> Working data
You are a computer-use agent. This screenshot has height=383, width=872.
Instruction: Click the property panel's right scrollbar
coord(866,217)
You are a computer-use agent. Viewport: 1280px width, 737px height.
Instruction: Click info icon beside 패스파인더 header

--

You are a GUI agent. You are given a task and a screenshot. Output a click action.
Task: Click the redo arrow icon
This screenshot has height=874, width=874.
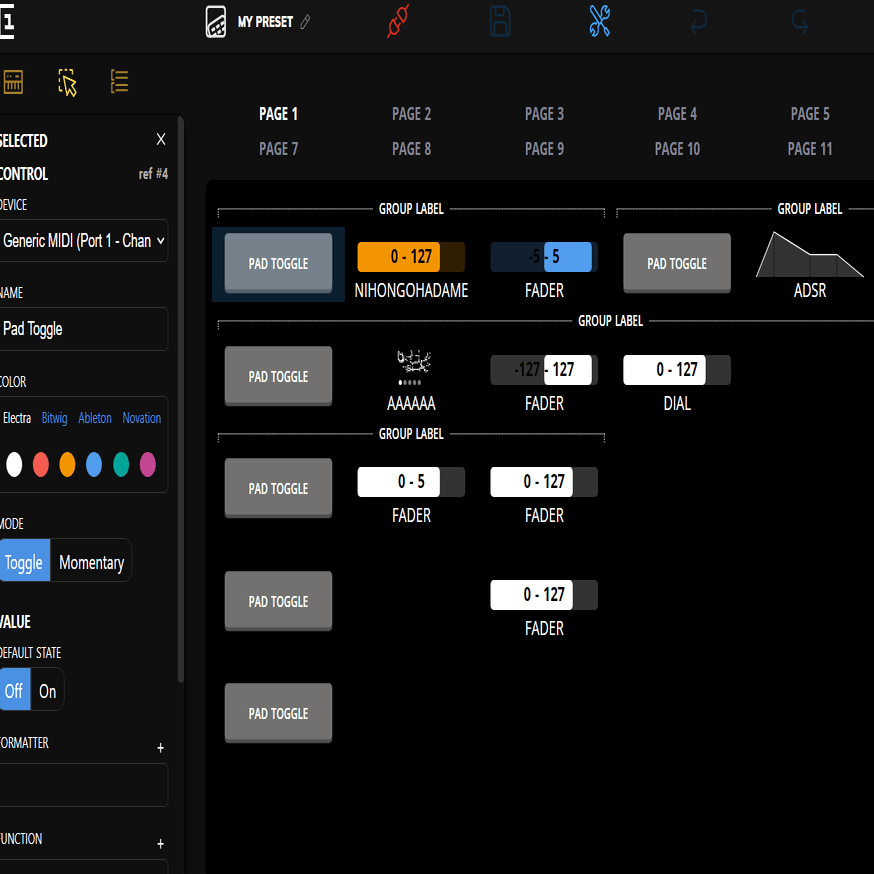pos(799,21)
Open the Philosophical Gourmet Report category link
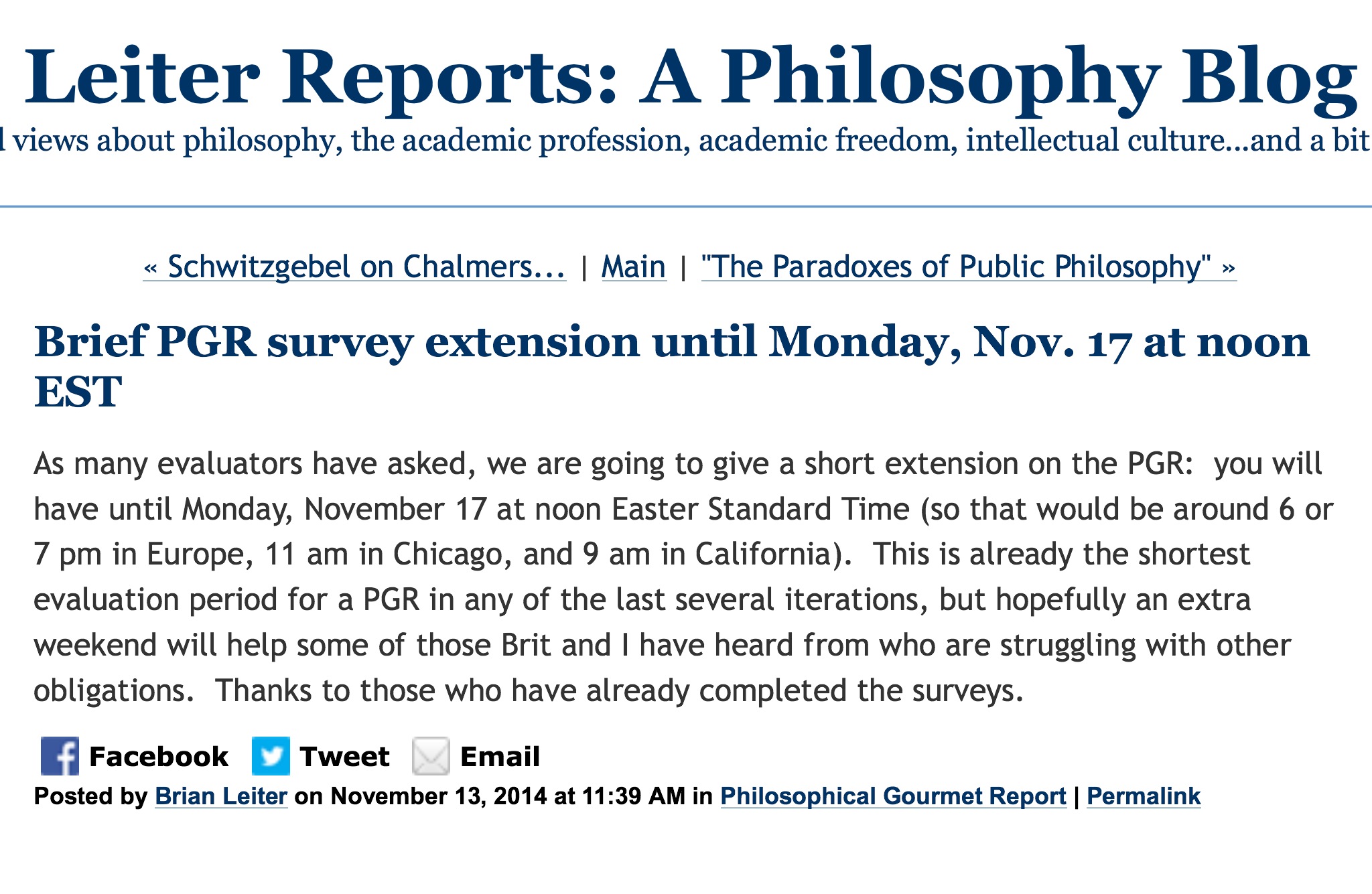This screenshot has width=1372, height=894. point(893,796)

...

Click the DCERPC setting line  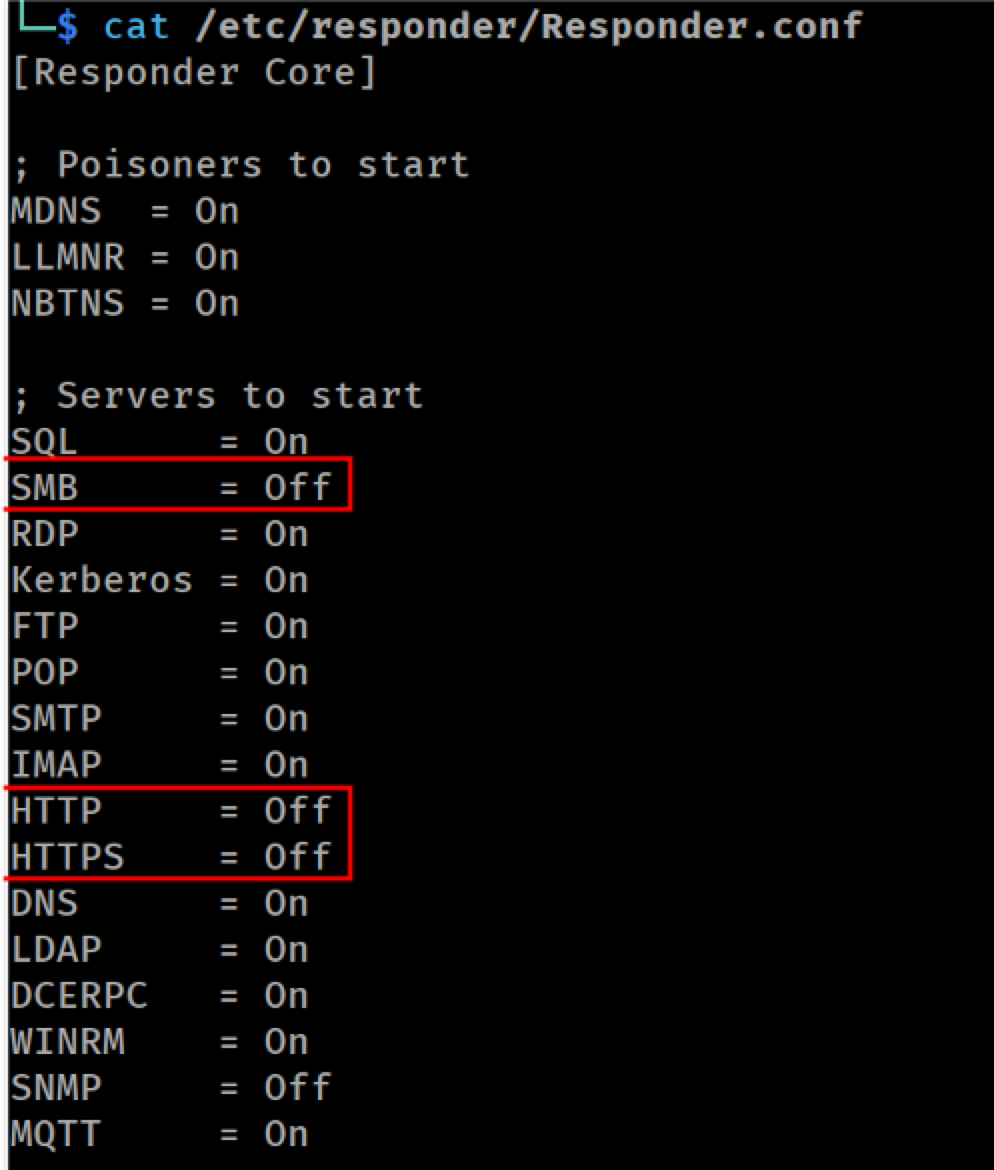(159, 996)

> About this task
Starting with the line with "You are a computer-use agent. This" above and going on through the line with "Instruction: Click info", transcribe every line exactly, both ends included, and add nothing.

> Written reply
You are a computer-use agent. This screenshot has height=383, width=872.
Instruction: Click the property panel's right scrollbar
coord(866,217)
You are a computer-use agent. Viewport: 1280px width, 737px height.
Instruction: Click info icon beside 패스파인더 header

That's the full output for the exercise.